Quién sabe si esta pandemia que nos ha obligado a alejarnos unos de otros sea una aliada del espacio público, de la reconquista de la calle y de la acera

Ahora que el mundo vive la demanda de hidrocarburos más baja desde la Segunda Guerra Mundial, varias ciudades en el mundo que ya tenían agendas de movilidad sustentable y creación de espacio público están aprovechando las medidas de confinamiento para avanzar.

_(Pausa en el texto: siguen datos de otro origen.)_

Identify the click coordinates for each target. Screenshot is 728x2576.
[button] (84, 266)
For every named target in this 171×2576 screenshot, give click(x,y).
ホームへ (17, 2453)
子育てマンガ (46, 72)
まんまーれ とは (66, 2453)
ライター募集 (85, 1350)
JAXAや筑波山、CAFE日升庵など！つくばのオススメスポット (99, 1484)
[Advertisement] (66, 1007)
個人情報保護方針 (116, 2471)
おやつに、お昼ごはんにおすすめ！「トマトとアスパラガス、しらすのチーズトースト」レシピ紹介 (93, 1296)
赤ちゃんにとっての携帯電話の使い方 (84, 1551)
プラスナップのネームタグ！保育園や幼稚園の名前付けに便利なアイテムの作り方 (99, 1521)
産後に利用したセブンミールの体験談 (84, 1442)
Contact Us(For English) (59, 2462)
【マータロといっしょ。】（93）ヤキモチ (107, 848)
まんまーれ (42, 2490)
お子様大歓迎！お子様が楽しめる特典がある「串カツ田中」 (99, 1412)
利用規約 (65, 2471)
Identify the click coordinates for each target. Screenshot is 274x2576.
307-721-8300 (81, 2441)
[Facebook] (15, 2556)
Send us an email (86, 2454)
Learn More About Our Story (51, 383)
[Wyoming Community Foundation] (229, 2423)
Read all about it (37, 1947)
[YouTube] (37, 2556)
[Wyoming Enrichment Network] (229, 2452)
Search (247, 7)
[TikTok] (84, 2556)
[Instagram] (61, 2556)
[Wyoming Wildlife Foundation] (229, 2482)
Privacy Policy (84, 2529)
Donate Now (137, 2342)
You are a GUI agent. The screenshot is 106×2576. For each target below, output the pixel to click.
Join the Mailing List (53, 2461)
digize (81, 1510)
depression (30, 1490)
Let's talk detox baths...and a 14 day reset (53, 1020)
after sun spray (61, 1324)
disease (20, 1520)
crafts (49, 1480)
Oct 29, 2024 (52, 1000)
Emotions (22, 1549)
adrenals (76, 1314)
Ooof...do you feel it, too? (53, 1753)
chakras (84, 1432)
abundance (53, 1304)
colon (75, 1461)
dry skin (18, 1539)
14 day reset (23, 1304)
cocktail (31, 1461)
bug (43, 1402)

La pandemia les ha dado más argumentos ante los escépticos, que en estas cosas siempre son mayoría.

Donde estaban pensando empezar a probar vehículos de transporte público sin conductor (los AV, autonomous vehicles), ahora se animarán a lanzarlos a la red; mejor un pequeño bus eléctrico que se maneje por control remoto que uno donde el chofer pueda contagiarse, como en efecto pasó con más de 30 conductores en Montreal. 

Donde hay costumbre de instalar terrazas en las aceras en los meses cálidos, para que los clientes de bares y restaurantes se sienten afuera, llegó el momento de preguntarse si hay que relajar las normas municipales para que esas terrazas sean más extensas y le quiten más espacio a los carros, para que los comensales puedan acudir a esos lugares sin faltar a las precauciones de distancia social. Con más área de servicio, los establecimientos podrán admitir más gente y escapar más rápido de la amenaza de quiebra, si es que alcanzaron a sobrevivir los meses de cierre.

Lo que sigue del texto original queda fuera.